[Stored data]
——————————

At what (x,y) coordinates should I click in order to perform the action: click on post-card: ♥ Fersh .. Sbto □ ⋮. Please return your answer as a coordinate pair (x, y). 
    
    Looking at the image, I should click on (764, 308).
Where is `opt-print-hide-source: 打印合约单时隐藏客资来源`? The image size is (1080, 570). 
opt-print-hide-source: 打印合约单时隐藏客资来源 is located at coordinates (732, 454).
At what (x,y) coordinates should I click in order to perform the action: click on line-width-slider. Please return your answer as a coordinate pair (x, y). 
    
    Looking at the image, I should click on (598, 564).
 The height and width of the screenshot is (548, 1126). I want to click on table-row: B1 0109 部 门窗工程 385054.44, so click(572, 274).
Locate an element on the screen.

——————————

[INSTRUCTIONS FOR THE TASK] Transcribe the items word for word, starting at their first line and ending with the line that contains "opt-print-hide-source: 打印合约单时隐藏客资来源 is", including that line.

[SOLVED EXERCISE]
At what (x,y) coordinates should I click in order to perform the action: click on post-card: ♥ Fersh .. Sbto □ ⋮. Please return your answer as a coordinate pair (x, y). 
    
    Looking at the image, I should click on (764, 308).
Where is `opt-print-hide-source: 打印合约单时隐藏客资来源`? The image size is (1080, 570). 
opt-print-hide-source: 打印合约单时隐藏客资来源 is located at coordinates (732, 454).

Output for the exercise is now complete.